Si ces obstacles sont surmontés, l’Asie pourrait bien devenir le premier continent à intégrer pleinement l’esport dans son paysage sportif – avec, à la clé, un modèle exportable vers l’Europe ou l’Amérique. « Ce partenariat est un laboratoire », résume le Dr. Al-Musallam. « Son succès déterminera si l’esport a sa place aux Jeux Olympiques de 2032… ou s’il restera à jamais un parent pauvre du sport. »
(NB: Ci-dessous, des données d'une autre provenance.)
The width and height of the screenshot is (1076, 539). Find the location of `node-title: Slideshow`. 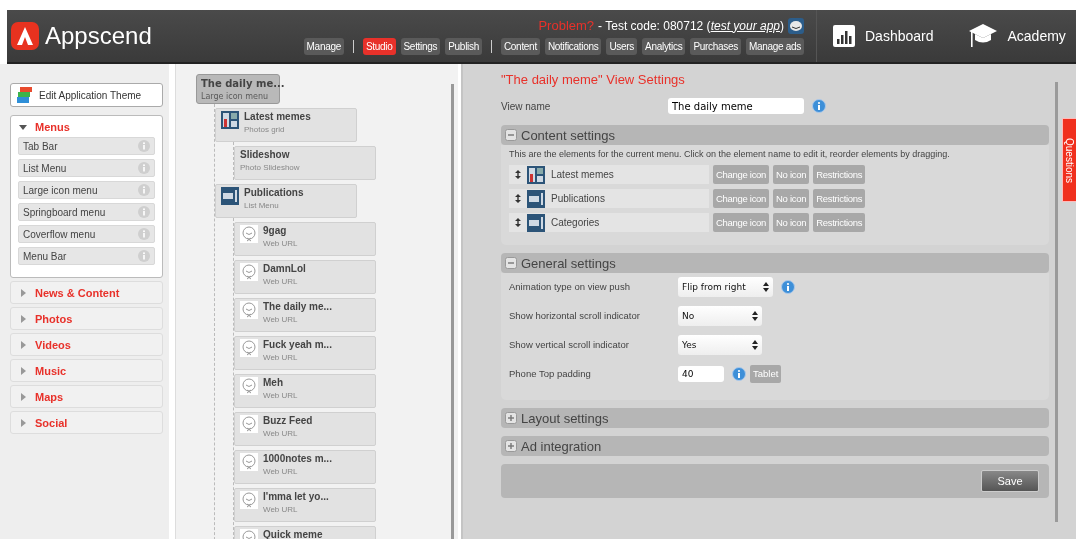

node-title: Slideshow is located at coordinates (266, 154).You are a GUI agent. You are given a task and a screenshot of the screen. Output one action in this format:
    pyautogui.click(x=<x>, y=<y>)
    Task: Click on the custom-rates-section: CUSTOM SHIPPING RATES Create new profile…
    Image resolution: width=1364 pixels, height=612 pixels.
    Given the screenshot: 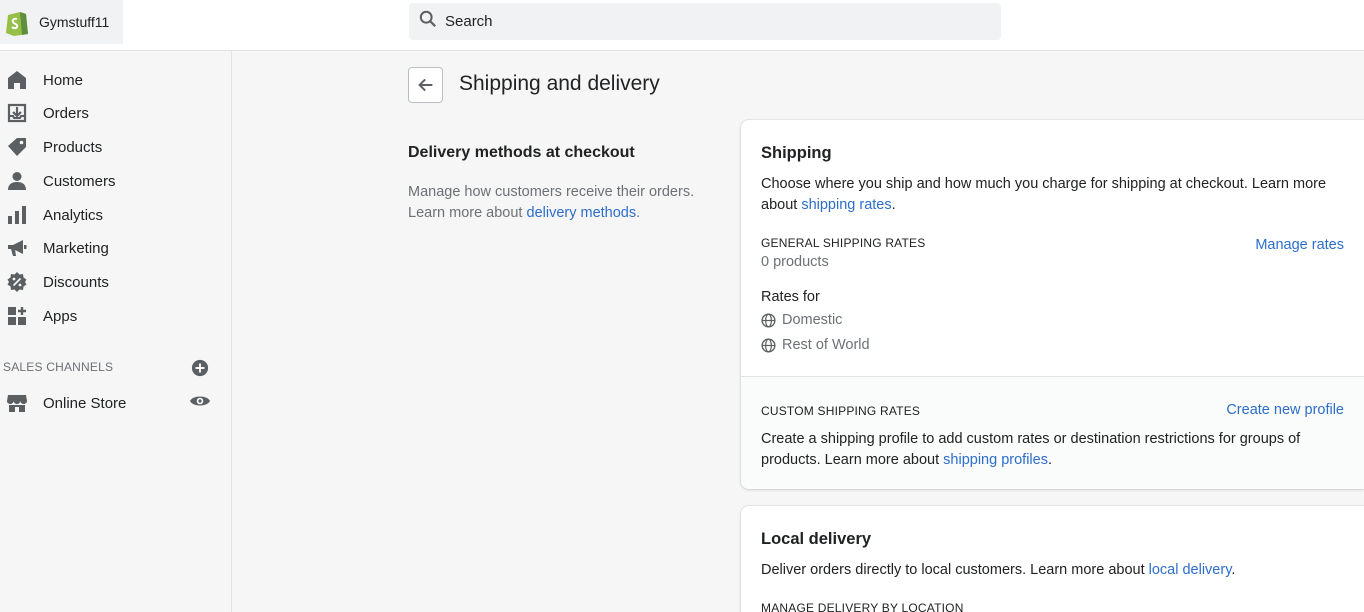 What is the action you would take?
    pyautogui.click(x=1052, y=432)
    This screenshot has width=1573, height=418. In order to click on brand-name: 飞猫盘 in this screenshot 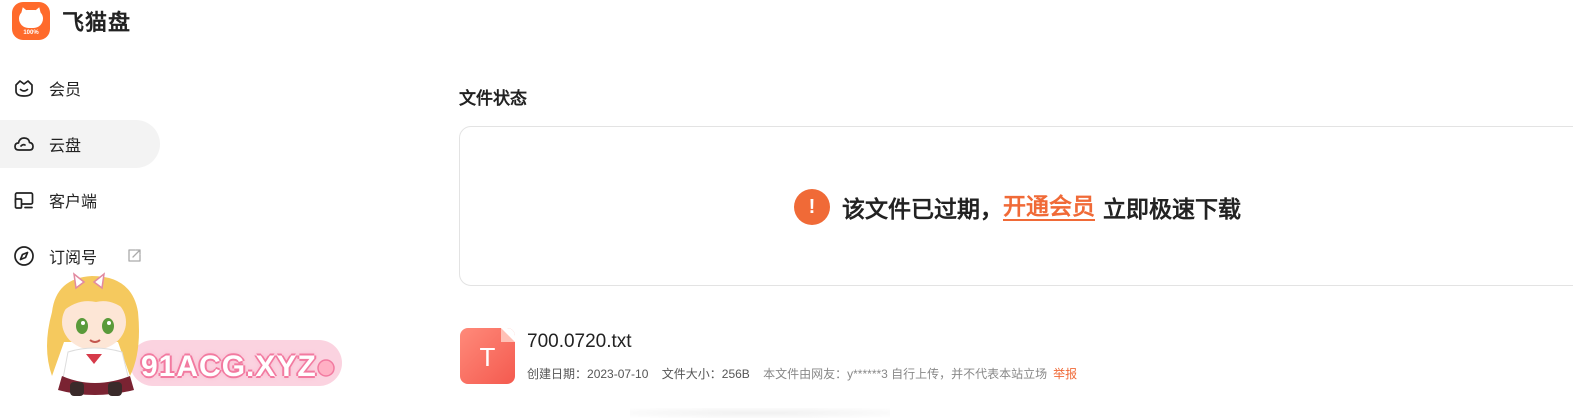, I will do `click(97, 22)`.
Entre légitimation olympique et conquête économique, le partenariat Tencent-OCA dessine un avenir où l’esport asiatique pourrait enfin trouver son unité. Avec Yati Zhang aux commandes, VALORANT Mobile en fer de lance et des investissements en hausse, les conditions semblent réunies pour une révolution. Pourtant, les défis restent immenses : fragmentations régionales, résistances culturelles, et la question cruciale de l’équilibre des pouvoirs. Une chose est sûre : d’ici 2035, l’Asie aura écrit une page décisive de l’histoire de l’esport – pour le meilleur ou pour le pire.
L'Avis de la rédaction
Par Nakmen
Tencent et l’OCA, c’est comme si Final Fantasy VII et Pokémon avaient enfin décidé de faire équipe pour sauver le monde du gaming… sauf que là, au lieu de méchants, ils doivent gérer les ego des pays asiatiques. Un partenariat ambitieux, mais attention à ce que ça ne devienne pas un Street Fighter où tout le monde tape sur le même bouton. La Chine veut dominer, la Corée veut garder son trône, et le reste du continent regarde, fasciné, comme devant un Dragon Ball où tout le monde veut être Goku. À suivre, mais avec prudence : un déséquilibre, et c’est l’effondrement du serveur.